Meski tak sesering dulu, atraksi manca tetap disaksikan pada masyarakat etnis Cia-cia Wabula. Atraksi manca dilaksanakan dua kali dalam setahun yang diadakan kampung tersebut.

Silat Kampung Memupuk Tali Silaturahmi

Atraksi silat kampung jadi tradisi yang terdapat dalam masyarakat di Buton, yang mana hampir setiap kampung memilikinya. Termasuk di Kabupaten Wakatobi, yang dulunya masih termasuk dalam wilayah administratif Kabupaten Buton.

Misalnya pada masyarakat Wangi-wangi Kabupaten Wakatobi terdapat silat kampung yang penamaannya mirip manca. Masyarakat setempat menyebutnya “mansa’a”, di mana tradisi ini adalah tradisi yang turun temurun dan sampai sekarang tradisi ini masih tetap eksis.

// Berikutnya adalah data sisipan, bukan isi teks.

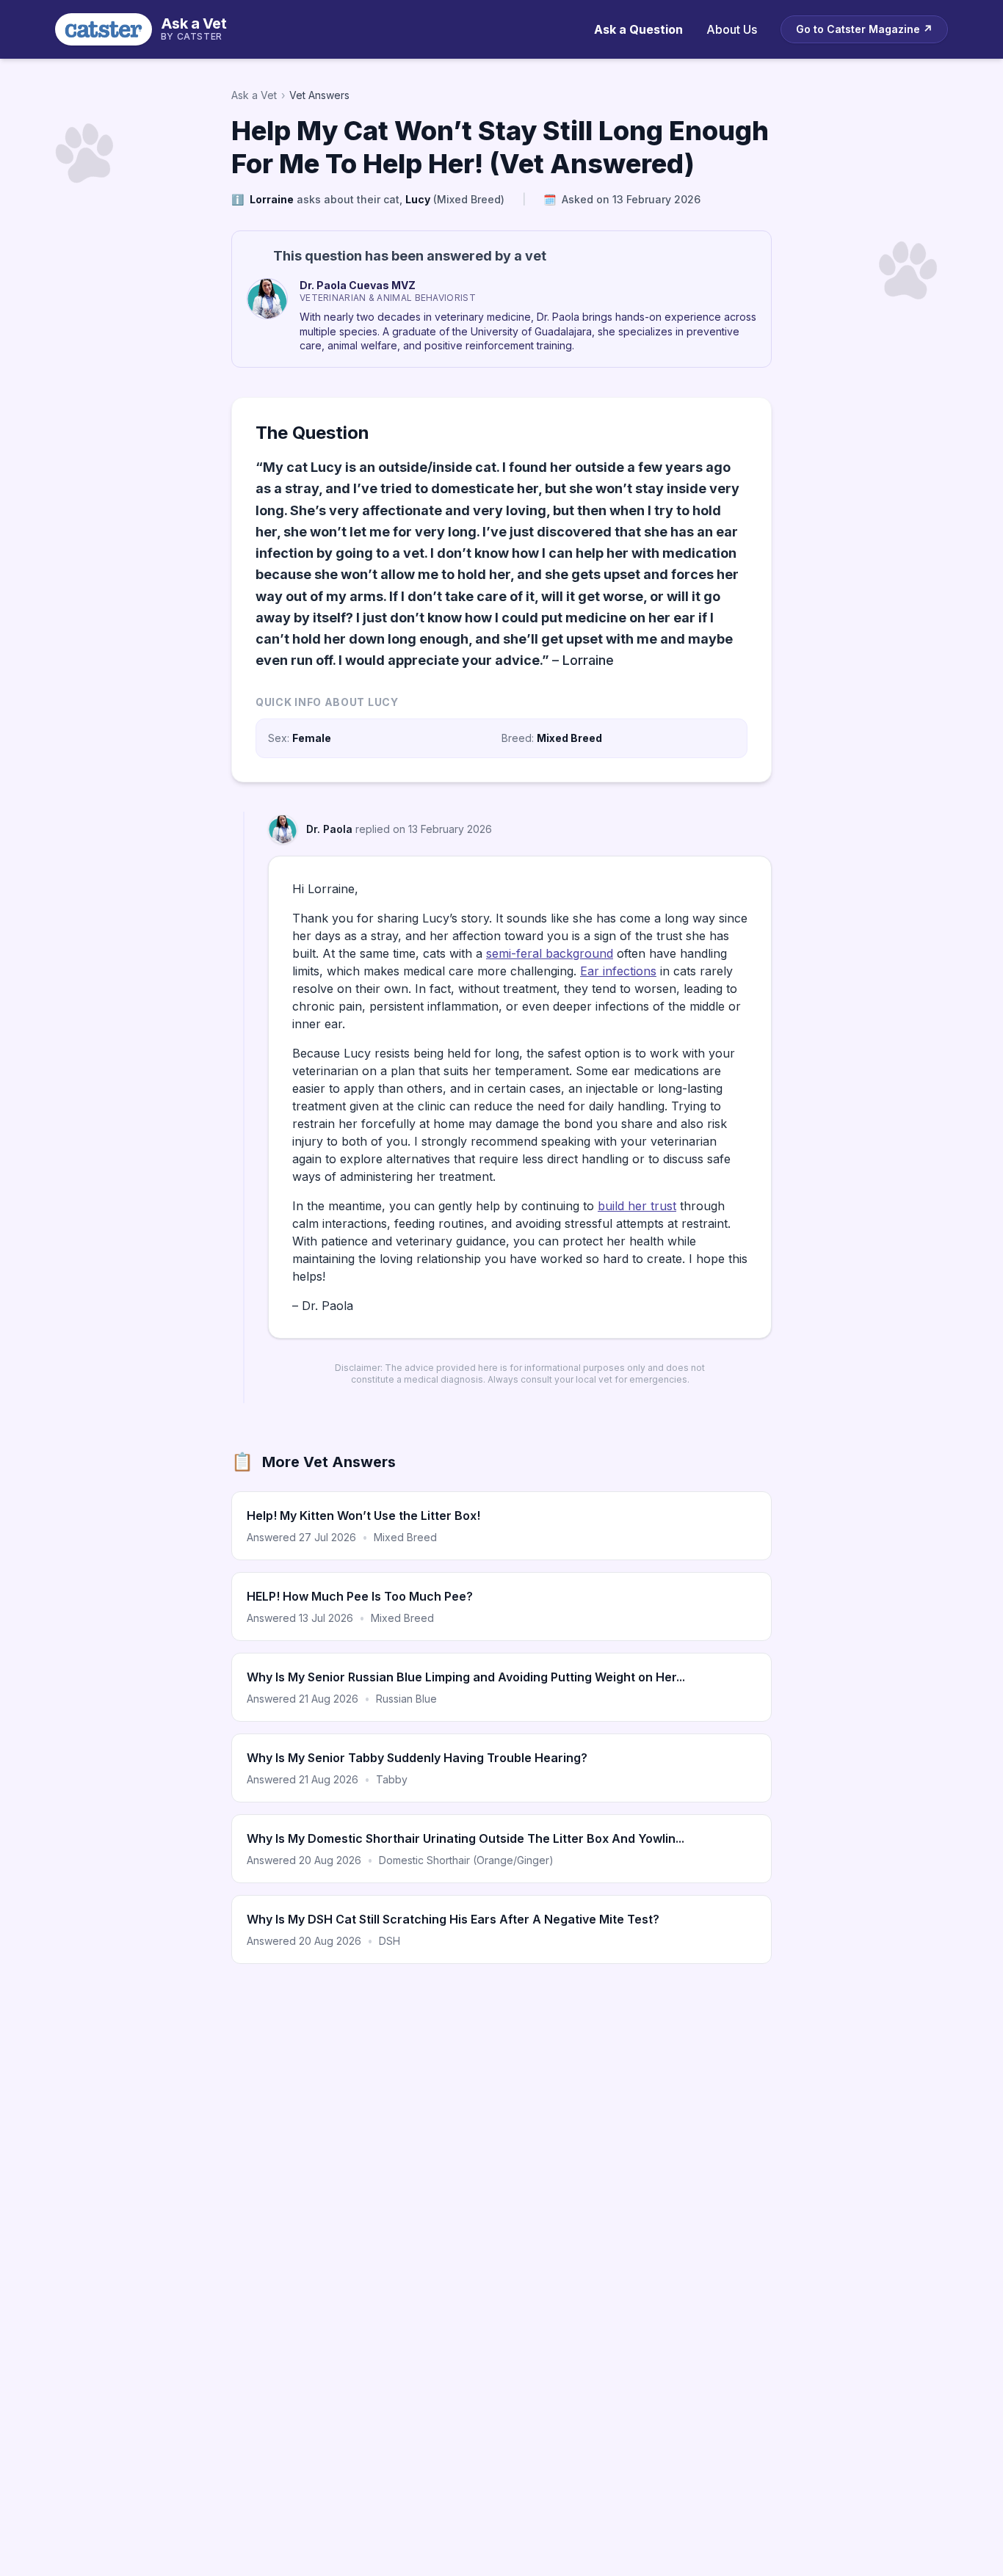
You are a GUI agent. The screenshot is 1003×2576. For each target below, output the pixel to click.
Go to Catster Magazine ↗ (864, 29)
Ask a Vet (254, 95)
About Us (731, 29)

Dari penelitian yang dilakukan oleh Lusiana dari Universitas Muhammadiyah Makassar pada 2017, disebutkan bahwa mansa’a (silat kampng) adalah permainan yang megandalkan kaki dan tangan yang dimainkan oleh anak muda maupun orag tua. Perayaannya pun dilakukan usai acara-acara resmi seperti parame kampo’a (pesta rakyat), kafi’a (pernikahan), gonti hotu (akekah) dan diiringi dengan iringan musik gendang tradisional yang dimainkan oleh tetua-tetua adat.

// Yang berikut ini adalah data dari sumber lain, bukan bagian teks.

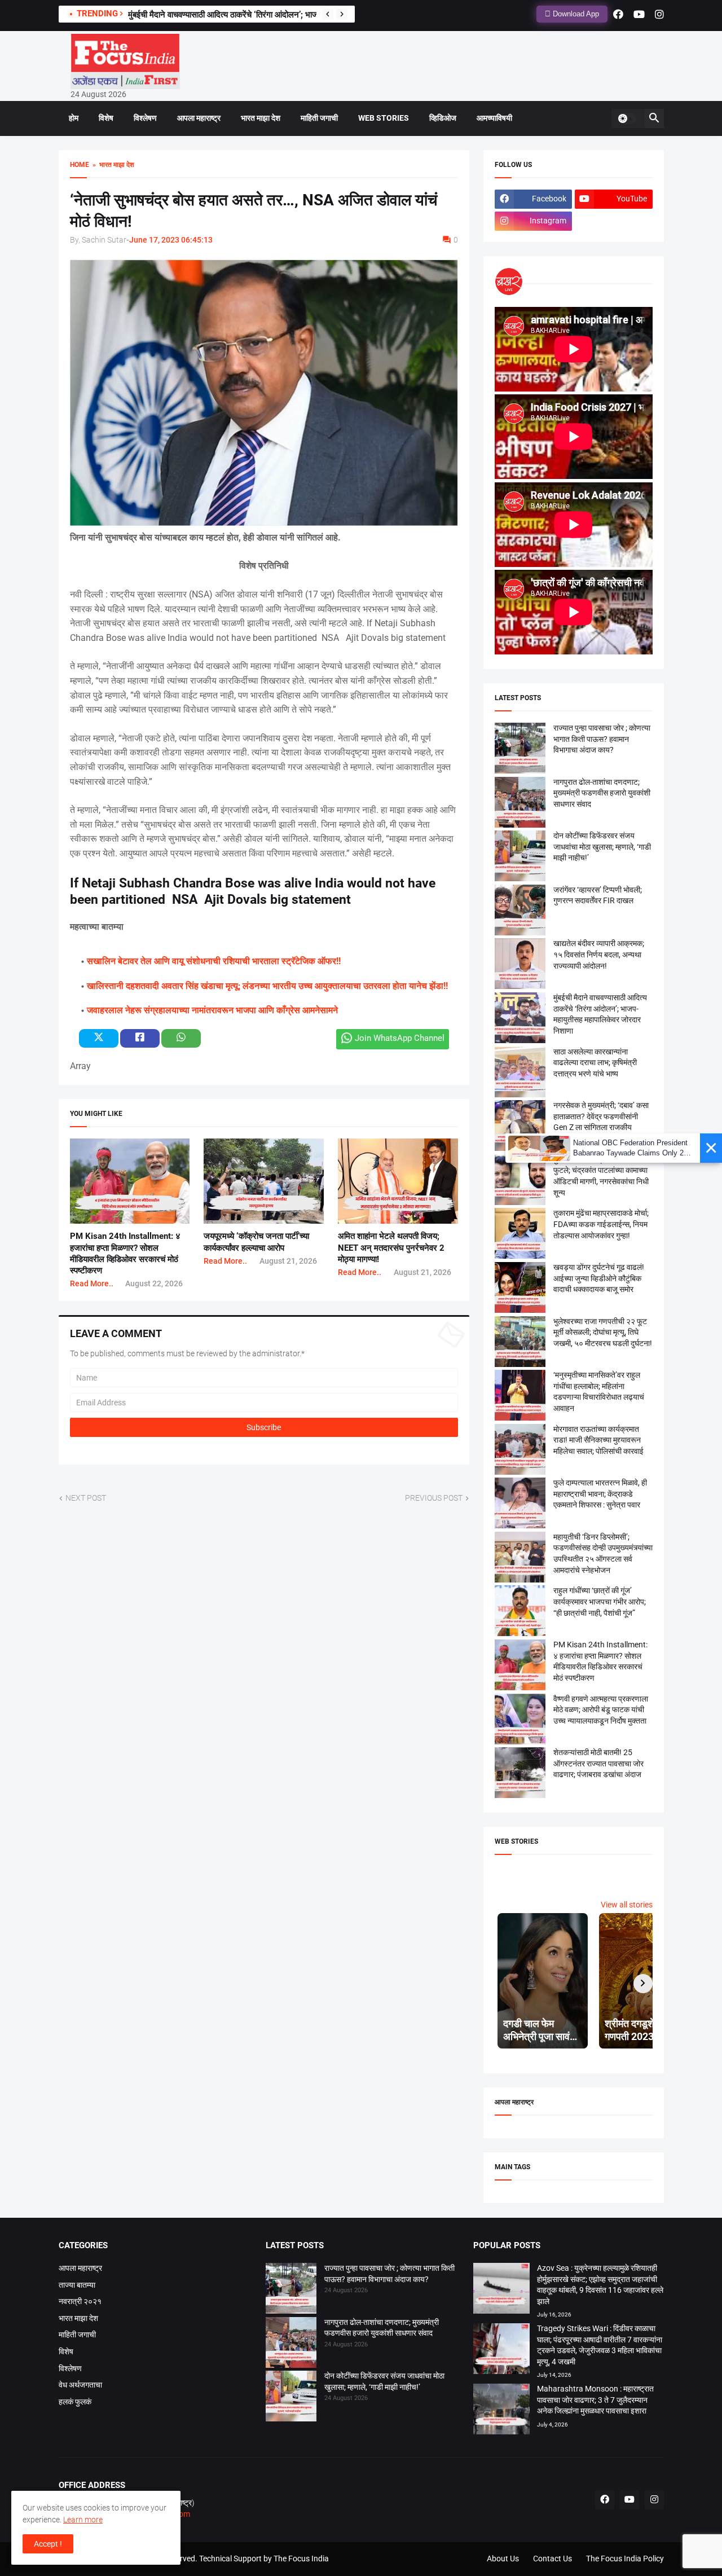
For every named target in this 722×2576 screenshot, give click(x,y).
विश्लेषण (145, 117)
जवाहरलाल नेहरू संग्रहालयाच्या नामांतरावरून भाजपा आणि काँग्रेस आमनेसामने (212, 1010)
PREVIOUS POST (434, 1497)
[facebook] (618, 14)
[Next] (341, 14)
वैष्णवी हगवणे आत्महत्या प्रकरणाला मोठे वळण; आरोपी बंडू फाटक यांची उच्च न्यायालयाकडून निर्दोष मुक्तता (600, 1709)
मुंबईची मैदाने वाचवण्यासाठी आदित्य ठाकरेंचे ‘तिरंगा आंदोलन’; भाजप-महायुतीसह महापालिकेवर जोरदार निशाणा (285, 15)
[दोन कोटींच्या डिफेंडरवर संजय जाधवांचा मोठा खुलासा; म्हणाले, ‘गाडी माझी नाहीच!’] (291, 2398)
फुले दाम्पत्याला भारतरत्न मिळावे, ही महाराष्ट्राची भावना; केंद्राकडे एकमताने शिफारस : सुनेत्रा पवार (600, 1493)
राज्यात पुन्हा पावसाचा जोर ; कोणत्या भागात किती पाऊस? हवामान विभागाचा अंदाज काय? (601, 738)
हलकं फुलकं (75, 2401)
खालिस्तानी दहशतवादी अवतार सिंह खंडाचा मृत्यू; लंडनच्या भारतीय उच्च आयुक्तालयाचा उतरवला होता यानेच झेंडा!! (267, 986)
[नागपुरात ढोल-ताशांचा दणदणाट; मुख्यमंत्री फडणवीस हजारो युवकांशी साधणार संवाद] (291, 2344)
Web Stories (383, 117)
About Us (503, 2558)
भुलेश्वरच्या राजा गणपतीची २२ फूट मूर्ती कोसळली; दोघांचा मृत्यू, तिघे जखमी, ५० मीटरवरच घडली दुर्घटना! (602, 1332)
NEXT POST (85, 1497)
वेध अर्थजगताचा (80, 2384)
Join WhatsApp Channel (399, 1038)
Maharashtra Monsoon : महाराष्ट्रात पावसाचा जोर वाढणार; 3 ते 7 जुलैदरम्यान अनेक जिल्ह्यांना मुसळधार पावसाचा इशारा (595, 2399)
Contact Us (552, 2558)
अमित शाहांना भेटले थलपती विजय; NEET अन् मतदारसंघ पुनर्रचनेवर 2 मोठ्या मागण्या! (391, 1247)
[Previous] (327, 14)
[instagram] (659, 14)
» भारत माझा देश (111, 164)
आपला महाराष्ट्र (199, 117)
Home (79, 164)
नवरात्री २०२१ (80, 2301)
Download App (575, 14)
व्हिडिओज (442, 117)
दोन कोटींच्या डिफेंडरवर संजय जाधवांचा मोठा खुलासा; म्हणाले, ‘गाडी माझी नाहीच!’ (602, 846)
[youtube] (639, 14)
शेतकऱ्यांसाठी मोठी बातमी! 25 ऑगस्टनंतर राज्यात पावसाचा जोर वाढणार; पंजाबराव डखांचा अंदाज (598, 1763)
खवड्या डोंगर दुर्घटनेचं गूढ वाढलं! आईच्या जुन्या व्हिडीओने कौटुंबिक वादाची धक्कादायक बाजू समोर (598, 1278)
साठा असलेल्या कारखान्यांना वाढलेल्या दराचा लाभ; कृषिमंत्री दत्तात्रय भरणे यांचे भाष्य (595, 1062)
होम (73, 117)
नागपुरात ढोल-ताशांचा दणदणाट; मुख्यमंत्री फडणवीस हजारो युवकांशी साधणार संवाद (601, 792)
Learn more (83, 2519)
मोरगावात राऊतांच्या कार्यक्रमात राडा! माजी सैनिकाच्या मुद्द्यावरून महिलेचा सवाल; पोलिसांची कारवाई (598, 1440)
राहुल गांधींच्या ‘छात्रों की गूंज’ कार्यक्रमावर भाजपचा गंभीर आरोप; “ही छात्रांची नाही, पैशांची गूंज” (599, 1601)
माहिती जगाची (319, 117)
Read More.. (91, 1283)
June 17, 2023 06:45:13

Dalam hasil penelitian dengan judul “Makna Sosial Tradisi Mansa’a (Silat kampung) Masyarakat Wangi- Wangi Kabupaten Wakatobi Provinsi Sulawesi Tenggara” tersebut, mendapati bahwa mansa’a tak hanya permainannya yang seru tetapi juga tradisi ini mampu memupuk tali silaturahmi antar sesama pemuda. Sebab jika diadakan mansa’a pada sore hari tak hanya yang di kampung saja yang ikut menyaksikan acara ini tetapi dari kampung lain juga ikut meramaikan acara ini.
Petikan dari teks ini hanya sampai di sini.